▸ **RECORDED DATA**
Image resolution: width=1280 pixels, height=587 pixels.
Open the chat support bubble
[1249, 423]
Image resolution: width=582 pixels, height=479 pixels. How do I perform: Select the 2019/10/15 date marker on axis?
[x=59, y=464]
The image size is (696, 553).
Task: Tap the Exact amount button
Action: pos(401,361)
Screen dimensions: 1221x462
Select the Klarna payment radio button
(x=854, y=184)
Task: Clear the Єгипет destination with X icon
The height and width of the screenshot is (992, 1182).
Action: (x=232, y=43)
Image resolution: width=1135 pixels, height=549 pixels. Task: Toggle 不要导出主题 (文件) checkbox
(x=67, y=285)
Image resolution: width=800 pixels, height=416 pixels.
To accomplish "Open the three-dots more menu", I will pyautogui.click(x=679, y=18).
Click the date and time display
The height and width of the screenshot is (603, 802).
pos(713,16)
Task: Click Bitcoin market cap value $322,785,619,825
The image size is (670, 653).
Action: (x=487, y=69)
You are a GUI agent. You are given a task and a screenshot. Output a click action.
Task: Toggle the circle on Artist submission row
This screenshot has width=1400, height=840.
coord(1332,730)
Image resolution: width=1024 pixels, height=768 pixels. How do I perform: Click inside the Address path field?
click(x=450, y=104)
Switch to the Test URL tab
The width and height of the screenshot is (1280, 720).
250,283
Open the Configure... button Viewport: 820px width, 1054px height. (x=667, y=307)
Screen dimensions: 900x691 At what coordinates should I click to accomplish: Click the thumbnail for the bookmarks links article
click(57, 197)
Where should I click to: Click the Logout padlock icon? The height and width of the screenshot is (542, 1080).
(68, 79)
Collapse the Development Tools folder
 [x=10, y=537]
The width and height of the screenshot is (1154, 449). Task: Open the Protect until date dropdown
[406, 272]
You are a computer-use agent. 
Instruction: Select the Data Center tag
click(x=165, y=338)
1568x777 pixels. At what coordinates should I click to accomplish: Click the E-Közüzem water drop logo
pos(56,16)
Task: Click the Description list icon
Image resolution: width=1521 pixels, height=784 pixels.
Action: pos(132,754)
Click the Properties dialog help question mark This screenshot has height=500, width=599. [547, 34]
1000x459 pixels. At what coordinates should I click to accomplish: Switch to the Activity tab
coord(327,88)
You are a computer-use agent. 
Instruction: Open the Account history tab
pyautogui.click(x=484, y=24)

▸ **PROBLEM DETAILS**
In full and without edits, return the listing.

▸ **EXERCISE ANSWER**
Image resolution: width=1280 pixels, height=587 pixels.
Open the chat support bubble
[1249, 423]
Image resolution: width=582 pixels, height=479 pixels. How do I perform: Select the 2019/10/15 date marker on axis?
[x=59, y=464]
The image size is (696, 553).
Task: Tap the Exact amount button
Action: pos(401,361)
Screen dimensions: 1221x462
Select the Klarna payment radio button
(x=854, y=184)
Task: Clear the Єгипет destination with X icon
The height and width of the screenshot is (992, 1182).
Action: (x=232, y=43)
Image resolution: width=1135 pixels, height=549 pixels. Task: Toggle 不要导出主题 (文件) checkbox
(x=67, y=285)
Image resolution: width=800 pixels, height=416 pixels.
To accomplish "Open the three-dots more menu", I will pyautogui.click(x=679, y=18).
Click the date and time display
The height and width of the screenshot is (603, 802).
pos(713,16)
Task: Click Bitcoin market cap value $322,785,619,825
The image size is (670, 653).
Action: (x=487, y=69)
You are a GUI agent. You are given a task and a screenshot. Output a click action.
Task: Toggle the circle on Artist submission row
This screenshot has width=1400, height=840.
coord(1332,730)
Image resolution: width=1024 pixels, height=768 pixels. How do I perform: Click inside the Address path field?
click(x=450, y=104)
Switch to the Test URL tab
The width and height of the screenshot is (1280, 720).
250,283
Open the Configure... button Viewport: 820px width, 1054px height. (x=667, y=307)
Screen dimensions: 900x691 At what coordinates should I click to accomplish: Click the thumbnail for the bookmarks links article
click(57, 197)
Where should I click to: Click the Logout padlock icon? The height and width of the screenshot is (542, 1080).
(68, 79)
Collapse the Development Tools folder
 [x=10, y=537]
The width and height of the screenshot is (1154, 449). Task: Open the Protect until date dropdown
[406, 272]
You are a computer-use agent. 
Instruction: Select the Data Center tag
click(x=165, y=338)
1568x777 pixels. At what coordinates should I click to accomplish: Click the E-Közüzem water drop logo
pos(56,16)
Task: Click the Description list icon
Image resolution: width=1521 pixels, height=784 pixels.
Action: pos(132,754)
Click the Properties dialog help question mark This screenshot has height=500, width=599. [547, 34]
1000x459 pixels. At what coordinates should I click to accomplish: Switch to the Activity tab
coord(327,88)
You are a computer-use agent. 
Instruction: Open the Account history tab
pyautogui.click(x=484, y=24)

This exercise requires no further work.